Open sdmcallister opened this issue 3 years ago • 6 comments

showlegend doesn't seem to get set in the output.

import plotly
import random
import json
import strutils

proc doPlot*(): string =
  let
    d1 = Trace[int](`type`: PlotType.Histogram, opacity: 0.8, name:"values 1")
    d2 = Trace[int](`type`: PlotType.Histogram, opacity: 0.8, name:"values 2")

  # using ys will make a horizontal bar plot
  # using xs will make a vertical.
  d1.ys = newSeq[int](200)
  d2.ys = newSeq[int](200)

  for i, x in d1.ys:
    d1.ys[i] = rand(20)
    d2.ys[i] = rand(30)

  for i in 0..40:
    d1.ys[i] = 12

  let
    layout = Layout(
                    yaxis: Axis(title:"values"),
                    xaxis: Axis(title: "count"),
                    # barmode: BarMode.Stack,
                    showlegend: false,
                    barmode: BarMode.Overlay,
                    autosize: true)
    p = Plot[int](layout: layout, traces: @[d1, d2])

  result = """<script>
                  var config = {responsive: true}
                  Plotly.newPlot('plot0', $1, $2, config)
              </script>""" % [parseTraces(p.traces), $(%p.layout)]

sdmcallister avatar May 11 '21 14:05 sdmcallister

hmm. looks like it only sees showlegend if legend is set: https://github.com/brentp/nim-plotly/blob/master/src/plotly/api.nim#L210

brentp avatar May 11 '21 14:05 brentp

Yes, I vaguely remember this.

I think the reason for this was something along the lines of providing a toggle to show / hide a legend independent of whether a legend would be created. I don't remember the details anymore though.
──────────
GIVEN INSTRUCTION A: Locate each line of the listing that contains the string "screenshot", treating uppercase and lowercase as distinct, and copy every such line in full.
The showlegend issue thread above and the listing below come from unrelated sources.

DATA FOR PROCESSING:
──────────
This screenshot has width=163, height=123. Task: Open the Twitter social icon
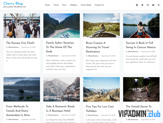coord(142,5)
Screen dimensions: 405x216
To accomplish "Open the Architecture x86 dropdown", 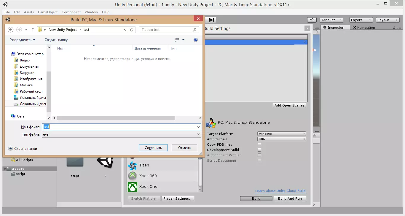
──────────
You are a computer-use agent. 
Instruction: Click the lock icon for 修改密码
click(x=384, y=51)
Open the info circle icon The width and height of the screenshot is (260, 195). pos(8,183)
──────────
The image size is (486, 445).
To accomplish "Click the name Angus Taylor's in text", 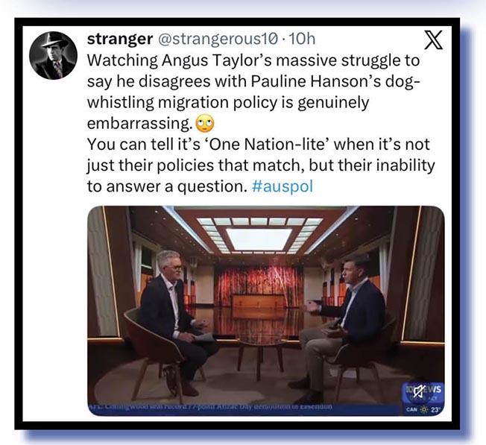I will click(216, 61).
──────────
GIVEN INSTRUCTION B: Repeat everything in the showlegend issue thread from "d2.ys[i] = rand(30)" down to "traces: @[d1, d2])", word for word.

RESULT A:
This screenshot has width=163, height=123. Task: Open the Twitter social icon
Open the info circle icon The width and height of the screenshot is (260, 195). pos(8,183)

RESULT B:
d2.ys[i] = rand(30)

  for i in 0..40:
    d1.ys[i] = 12

  let
    layout = Layout(
                    yaxis: Axis(title:"values"),
                    xaxis: Axis(title: "count"),
                    # barmode: BarMode.Stack,
                    showlegend: false,
                    barmode: BarMode.Overlay,
                    autosize: true)
    p = Plot[int](layout: layout, traces: @[d1, d2])